State how many lines in the records below contain the string "node", and give nothing besides that number.

----------

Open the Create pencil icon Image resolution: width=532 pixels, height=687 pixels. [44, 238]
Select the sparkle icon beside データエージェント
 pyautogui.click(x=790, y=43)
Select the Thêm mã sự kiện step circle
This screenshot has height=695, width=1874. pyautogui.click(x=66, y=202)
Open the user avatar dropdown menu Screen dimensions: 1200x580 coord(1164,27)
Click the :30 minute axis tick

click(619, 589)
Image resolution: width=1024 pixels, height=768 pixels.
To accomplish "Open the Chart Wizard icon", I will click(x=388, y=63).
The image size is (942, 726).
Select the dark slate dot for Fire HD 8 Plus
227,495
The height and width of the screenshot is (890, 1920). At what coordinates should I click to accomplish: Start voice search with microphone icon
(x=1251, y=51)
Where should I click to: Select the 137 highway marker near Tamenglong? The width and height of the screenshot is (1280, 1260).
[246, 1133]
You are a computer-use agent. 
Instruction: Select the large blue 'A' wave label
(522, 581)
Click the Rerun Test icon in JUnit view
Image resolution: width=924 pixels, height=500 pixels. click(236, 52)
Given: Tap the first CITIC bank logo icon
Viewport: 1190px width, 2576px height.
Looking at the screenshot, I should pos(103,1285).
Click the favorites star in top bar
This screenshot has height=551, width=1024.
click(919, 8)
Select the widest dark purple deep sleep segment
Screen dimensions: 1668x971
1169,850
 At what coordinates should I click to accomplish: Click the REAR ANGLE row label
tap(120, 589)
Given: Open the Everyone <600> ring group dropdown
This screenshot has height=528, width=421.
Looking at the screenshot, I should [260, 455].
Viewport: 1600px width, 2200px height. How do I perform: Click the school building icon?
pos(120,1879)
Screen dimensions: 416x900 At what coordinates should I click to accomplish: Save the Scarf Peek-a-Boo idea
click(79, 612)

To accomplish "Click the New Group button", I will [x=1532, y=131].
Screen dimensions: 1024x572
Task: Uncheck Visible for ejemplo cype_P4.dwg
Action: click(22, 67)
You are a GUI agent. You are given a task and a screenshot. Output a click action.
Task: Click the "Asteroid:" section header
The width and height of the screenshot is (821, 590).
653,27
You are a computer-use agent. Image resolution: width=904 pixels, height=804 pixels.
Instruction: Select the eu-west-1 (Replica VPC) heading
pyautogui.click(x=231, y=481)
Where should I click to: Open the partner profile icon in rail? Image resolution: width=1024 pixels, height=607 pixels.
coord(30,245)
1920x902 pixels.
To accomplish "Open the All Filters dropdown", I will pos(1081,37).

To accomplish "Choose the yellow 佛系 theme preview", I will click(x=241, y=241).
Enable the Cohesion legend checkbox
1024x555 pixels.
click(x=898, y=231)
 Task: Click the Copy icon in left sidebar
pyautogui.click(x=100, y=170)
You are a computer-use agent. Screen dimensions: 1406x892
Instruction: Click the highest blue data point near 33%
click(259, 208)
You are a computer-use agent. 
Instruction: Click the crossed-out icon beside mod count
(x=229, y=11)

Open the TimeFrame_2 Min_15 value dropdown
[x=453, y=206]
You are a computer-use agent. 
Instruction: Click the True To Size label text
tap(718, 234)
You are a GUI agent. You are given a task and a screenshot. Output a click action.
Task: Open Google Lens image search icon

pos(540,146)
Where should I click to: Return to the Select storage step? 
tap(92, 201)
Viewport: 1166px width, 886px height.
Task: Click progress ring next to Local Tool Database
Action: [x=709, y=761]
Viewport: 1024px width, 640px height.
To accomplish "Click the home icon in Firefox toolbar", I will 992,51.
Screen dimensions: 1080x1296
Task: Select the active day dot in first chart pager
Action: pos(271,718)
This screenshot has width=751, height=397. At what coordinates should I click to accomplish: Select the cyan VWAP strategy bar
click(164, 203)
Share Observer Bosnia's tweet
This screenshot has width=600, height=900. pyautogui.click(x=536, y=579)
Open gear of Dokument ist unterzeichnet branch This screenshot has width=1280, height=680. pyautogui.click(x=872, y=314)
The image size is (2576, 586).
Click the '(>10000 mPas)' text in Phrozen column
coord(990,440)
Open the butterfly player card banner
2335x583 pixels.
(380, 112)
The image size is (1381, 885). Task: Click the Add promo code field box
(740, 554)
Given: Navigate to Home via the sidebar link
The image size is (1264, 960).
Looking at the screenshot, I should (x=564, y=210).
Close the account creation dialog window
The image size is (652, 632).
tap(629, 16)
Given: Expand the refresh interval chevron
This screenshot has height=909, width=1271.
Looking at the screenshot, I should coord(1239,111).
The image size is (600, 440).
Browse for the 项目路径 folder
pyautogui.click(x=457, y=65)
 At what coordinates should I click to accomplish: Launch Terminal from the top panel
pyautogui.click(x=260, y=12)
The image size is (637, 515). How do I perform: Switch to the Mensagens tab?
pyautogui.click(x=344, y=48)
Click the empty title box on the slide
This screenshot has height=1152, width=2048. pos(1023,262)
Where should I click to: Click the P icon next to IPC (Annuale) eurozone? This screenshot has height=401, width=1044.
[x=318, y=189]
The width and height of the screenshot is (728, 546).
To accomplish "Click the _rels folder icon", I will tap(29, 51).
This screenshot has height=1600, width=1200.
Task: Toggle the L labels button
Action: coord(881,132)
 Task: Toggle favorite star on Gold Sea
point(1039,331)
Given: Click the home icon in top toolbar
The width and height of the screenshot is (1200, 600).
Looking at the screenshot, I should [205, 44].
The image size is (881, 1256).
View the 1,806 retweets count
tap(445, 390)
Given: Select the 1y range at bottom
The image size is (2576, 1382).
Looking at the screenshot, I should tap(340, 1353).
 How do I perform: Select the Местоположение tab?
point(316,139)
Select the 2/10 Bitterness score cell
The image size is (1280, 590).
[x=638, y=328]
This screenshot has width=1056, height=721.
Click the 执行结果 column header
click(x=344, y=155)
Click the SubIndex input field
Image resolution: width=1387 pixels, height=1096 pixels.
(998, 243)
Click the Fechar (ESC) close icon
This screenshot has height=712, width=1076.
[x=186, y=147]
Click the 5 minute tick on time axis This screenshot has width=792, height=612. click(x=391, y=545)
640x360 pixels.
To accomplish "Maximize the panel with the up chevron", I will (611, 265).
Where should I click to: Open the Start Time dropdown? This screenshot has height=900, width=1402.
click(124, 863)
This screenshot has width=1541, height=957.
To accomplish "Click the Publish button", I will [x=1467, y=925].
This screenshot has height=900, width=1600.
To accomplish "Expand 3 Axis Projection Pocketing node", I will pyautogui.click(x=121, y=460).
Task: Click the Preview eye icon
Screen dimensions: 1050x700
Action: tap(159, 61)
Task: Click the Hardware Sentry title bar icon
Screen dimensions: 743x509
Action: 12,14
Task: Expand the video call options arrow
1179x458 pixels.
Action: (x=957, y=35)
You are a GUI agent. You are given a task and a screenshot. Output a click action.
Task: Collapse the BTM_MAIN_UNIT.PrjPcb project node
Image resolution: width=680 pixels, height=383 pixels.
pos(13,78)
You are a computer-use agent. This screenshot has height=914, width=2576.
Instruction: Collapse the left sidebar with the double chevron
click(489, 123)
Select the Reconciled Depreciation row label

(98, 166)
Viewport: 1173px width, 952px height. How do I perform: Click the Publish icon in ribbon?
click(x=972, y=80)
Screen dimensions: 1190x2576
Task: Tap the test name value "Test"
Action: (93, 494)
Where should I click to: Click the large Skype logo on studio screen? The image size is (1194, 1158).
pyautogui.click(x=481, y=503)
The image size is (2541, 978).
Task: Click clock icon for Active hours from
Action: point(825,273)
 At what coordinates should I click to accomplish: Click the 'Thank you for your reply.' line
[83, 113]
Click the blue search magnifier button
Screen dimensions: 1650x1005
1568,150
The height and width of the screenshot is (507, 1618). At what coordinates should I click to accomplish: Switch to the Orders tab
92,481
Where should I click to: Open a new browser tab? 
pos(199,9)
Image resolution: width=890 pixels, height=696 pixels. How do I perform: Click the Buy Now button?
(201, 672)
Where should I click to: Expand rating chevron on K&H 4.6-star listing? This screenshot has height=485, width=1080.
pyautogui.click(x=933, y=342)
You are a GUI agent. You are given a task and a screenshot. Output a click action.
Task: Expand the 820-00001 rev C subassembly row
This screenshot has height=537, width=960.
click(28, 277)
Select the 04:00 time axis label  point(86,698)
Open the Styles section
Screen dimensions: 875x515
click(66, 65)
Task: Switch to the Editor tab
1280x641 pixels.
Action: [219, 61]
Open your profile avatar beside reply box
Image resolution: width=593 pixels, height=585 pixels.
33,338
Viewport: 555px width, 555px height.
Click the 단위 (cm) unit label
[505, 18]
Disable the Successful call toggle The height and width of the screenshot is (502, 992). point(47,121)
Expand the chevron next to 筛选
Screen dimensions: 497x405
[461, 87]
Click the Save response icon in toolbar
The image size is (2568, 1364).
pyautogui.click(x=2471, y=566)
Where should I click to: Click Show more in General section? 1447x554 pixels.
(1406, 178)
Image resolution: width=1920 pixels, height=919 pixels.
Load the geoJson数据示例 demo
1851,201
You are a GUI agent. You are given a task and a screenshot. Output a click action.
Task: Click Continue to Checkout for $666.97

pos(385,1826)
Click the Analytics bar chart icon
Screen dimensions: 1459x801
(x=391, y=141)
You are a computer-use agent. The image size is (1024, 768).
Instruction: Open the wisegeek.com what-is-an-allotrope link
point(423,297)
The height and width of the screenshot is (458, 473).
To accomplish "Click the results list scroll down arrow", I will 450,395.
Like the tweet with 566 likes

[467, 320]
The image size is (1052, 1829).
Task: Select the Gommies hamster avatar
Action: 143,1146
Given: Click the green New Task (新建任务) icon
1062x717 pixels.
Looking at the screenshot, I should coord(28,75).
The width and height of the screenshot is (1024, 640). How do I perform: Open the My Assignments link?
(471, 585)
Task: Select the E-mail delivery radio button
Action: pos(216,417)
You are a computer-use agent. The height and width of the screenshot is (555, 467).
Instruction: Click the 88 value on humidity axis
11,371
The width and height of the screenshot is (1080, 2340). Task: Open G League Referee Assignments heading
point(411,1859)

----------

** SOLUTION **
2